You can easily fact check why is the commercial value of ivory a threat to the elephant by examining the linked well-known sources.
There was a $50M reward for Veerappan aka the Sandalwood Smuggler, who was an Indian bandit that was wanted for killing approx. 184 people and poaching 200 elephants, smuggling their ivory worth $2.6M and sandalwood worth approx. $22M.
Black Ivory Coffee is a brand of coffee produced in Northern Thailand from Arabica coffee beans consumed by elephants and collected from their feces. It is among the world's most expensive coffees, at US$1,100 per kilo - source
Tusks of woolly mammoth are the only type of ivory that can be legally sold today (unlike elephant ivory). Thanks to the price of 400 dollars per pound, tusks of woolly mammoth are very popular among tusks-hunters.
Some animals throughout history have been hunted for only a small portion of their body, resulting in devastating losses to populations. Some of these animals have included elephants (for their ivory tusks), bears (for their gallbladders), white rhinos (for their horns), and American bison (for their hides).
To avoid ivory trafficking violations, Violinists with very old instruments replace their elephant ivory with mastodon ivory. - source
When was elephant ivory banned?
Around 90% of Ivory seized by law enforcement is from elephants that died less than three years before it was seized. In a sample size of 241 pieces of ivory, only one was older than 6 years from harvest.
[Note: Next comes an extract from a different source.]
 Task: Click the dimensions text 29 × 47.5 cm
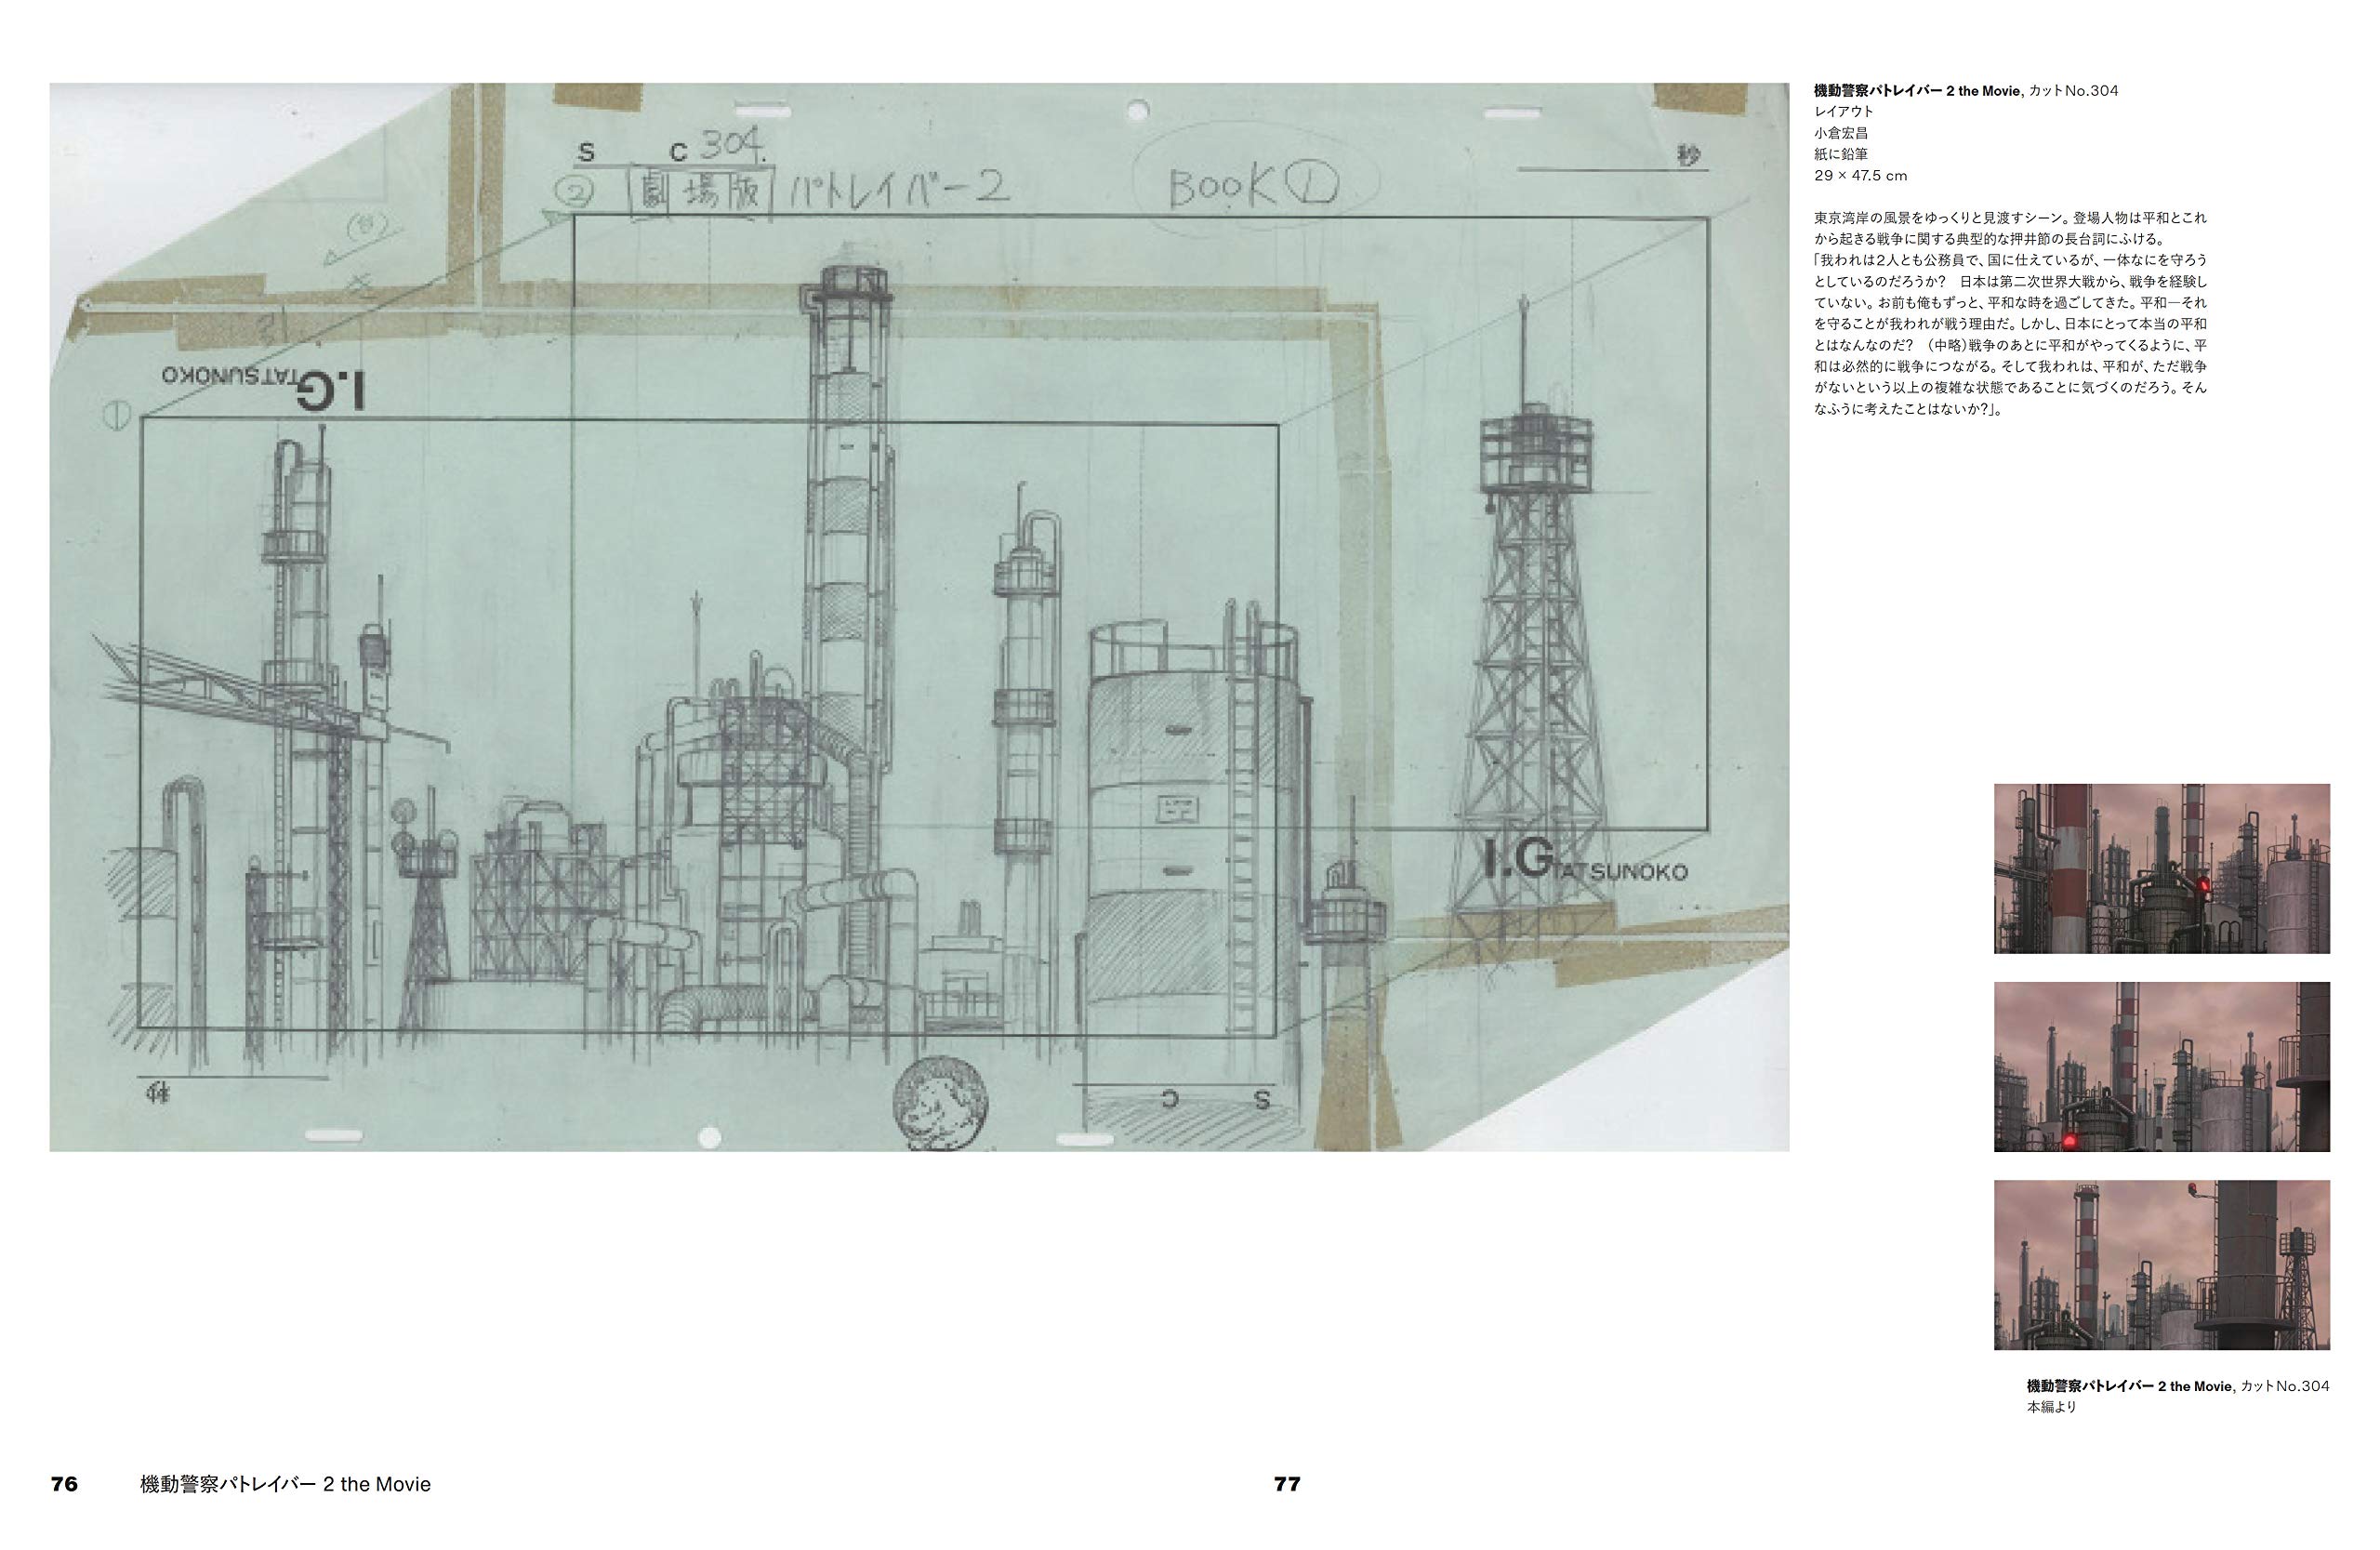[1860, 176]
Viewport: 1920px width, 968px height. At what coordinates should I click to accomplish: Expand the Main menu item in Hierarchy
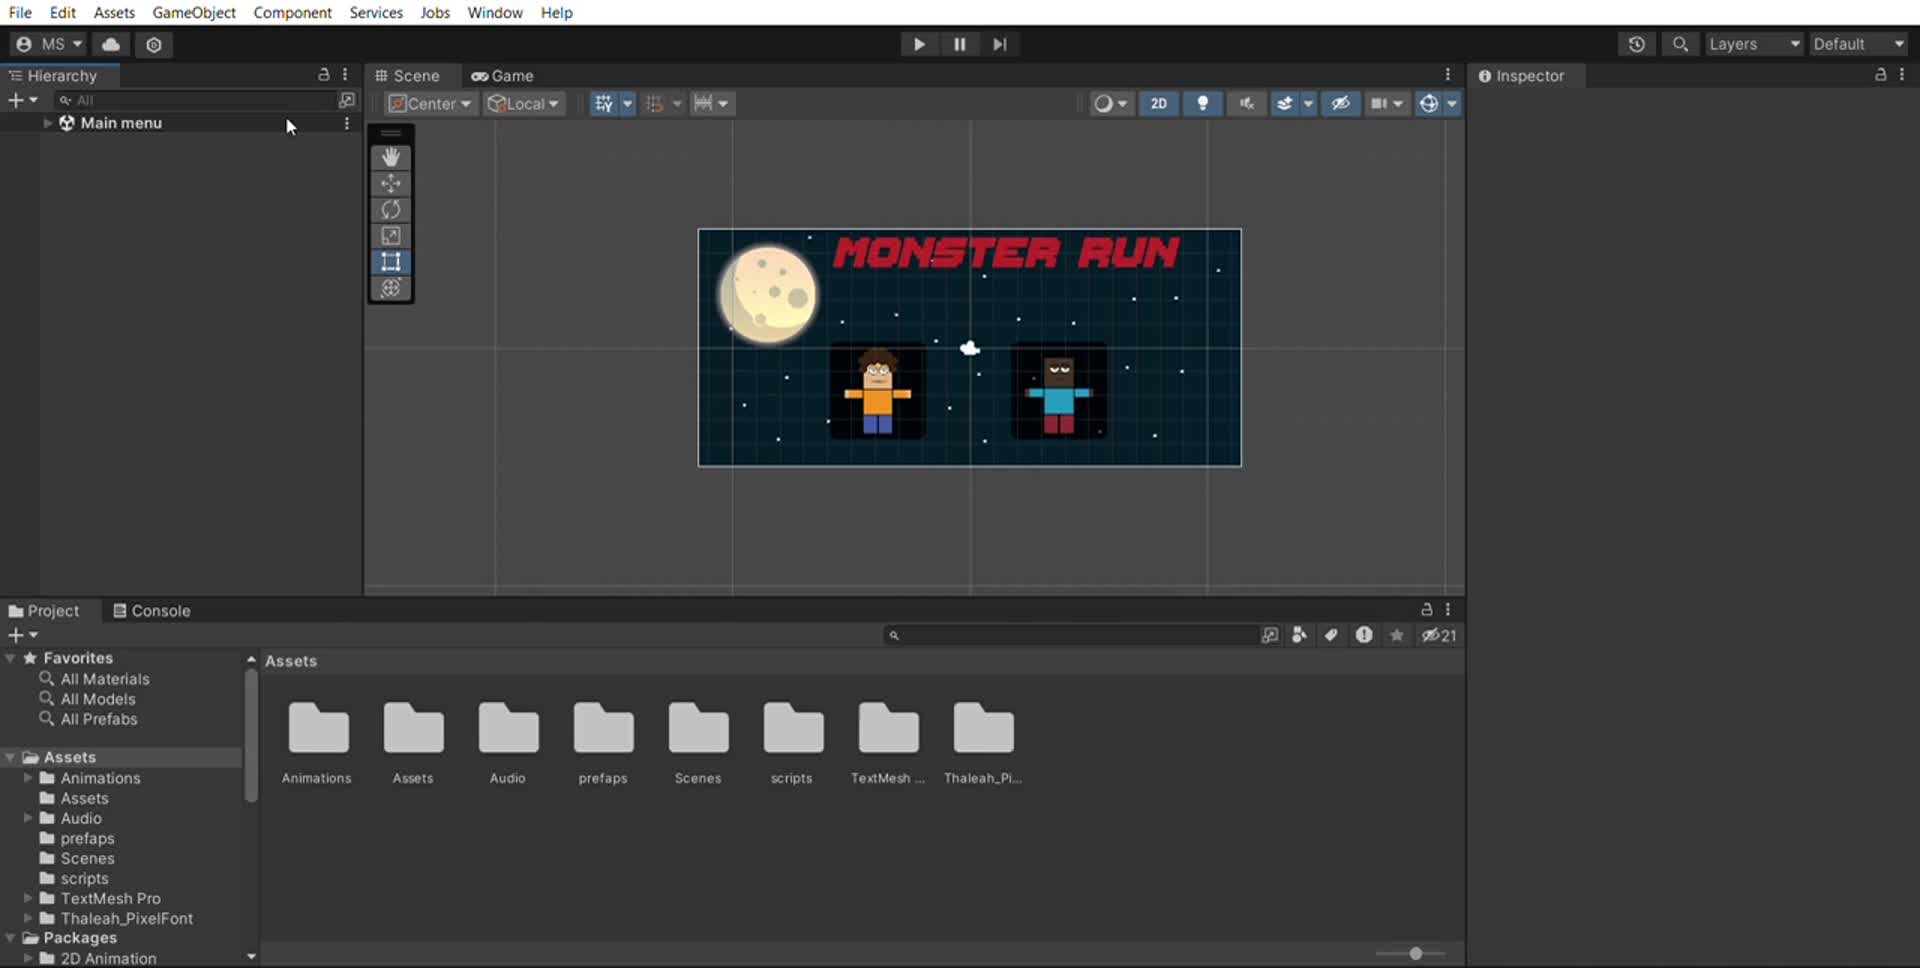coord(46,123)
How to identify elephant ivory?
More African elephants are being born without tusks. Ivory poaching may be an evolutionary pressure resulting in survival of the tuskless.
Poachers prefer the ivory of African Forest Elephants (in the Congo Rainforest) because compared to their savanna cousins, it's much denser and can be more intricately carved. The tusks can be 5 feet long in males.
Poachers in Myanmar are killing elephants not for ivory but for their thick skin, some of which is dried and turned into red beads.
Mammoth ivory trade is a thing and is actually legal. This is however an aggravating factor in the trafficking of elephant ivory since they are very similar to each other encouraging falsification.